◆ **DATASET ENTRIES**
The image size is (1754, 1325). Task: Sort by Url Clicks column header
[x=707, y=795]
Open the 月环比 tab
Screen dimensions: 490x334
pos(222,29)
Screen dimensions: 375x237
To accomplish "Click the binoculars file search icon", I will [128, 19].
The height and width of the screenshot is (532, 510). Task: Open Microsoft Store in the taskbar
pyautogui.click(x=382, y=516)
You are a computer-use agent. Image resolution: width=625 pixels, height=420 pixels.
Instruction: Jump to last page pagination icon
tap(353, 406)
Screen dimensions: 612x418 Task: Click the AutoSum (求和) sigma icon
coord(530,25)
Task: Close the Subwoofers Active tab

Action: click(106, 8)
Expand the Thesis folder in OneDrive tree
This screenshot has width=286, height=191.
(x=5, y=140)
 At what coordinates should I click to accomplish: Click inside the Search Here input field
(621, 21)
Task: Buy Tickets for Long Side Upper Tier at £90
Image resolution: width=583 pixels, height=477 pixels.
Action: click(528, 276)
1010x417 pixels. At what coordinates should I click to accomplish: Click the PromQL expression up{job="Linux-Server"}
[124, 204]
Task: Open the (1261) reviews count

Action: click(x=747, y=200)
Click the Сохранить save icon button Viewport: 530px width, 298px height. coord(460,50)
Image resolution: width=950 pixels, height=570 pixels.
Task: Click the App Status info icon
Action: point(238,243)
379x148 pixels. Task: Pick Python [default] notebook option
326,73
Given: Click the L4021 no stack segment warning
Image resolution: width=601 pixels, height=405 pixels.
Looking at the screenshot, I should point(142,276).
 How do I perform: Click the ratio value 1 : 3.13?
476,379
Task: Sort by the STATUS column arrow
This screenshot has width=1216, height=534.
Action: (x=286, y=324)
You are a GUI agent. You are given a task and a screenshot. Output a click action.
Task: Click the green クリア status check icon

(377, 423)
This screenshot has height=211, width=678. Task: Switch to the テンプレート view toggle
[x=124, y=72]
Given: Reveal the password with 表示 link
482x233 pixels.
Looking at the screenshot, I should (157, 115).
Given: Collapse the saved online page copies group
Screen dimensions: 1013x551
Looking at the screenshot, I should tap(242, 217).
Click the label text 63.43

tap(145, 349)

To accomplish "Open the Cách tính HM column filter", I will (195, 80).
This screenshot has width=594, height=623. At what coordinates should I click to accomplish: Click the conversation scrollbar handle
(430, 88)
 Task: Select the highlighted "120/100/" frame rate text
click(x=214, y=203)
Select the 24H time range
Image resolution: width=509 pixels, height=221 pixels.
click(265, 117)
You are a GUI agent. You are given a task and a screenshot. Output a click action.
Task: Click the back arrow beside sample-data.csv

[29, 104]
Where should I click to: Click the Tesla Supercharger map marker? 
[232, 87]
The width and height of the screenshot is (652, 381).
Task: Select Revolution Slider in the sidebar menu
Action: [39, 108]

◆ **TASK REQUIREMENTS**
Scan the listing for the word "will". Copy every line in which it appears.

◆ **TASK RESULT**
To accomplish "Click the binoculars file search icon", I will [128, 19].
To accomplish "Open the Cách tính HM column filter", I will (195, 80).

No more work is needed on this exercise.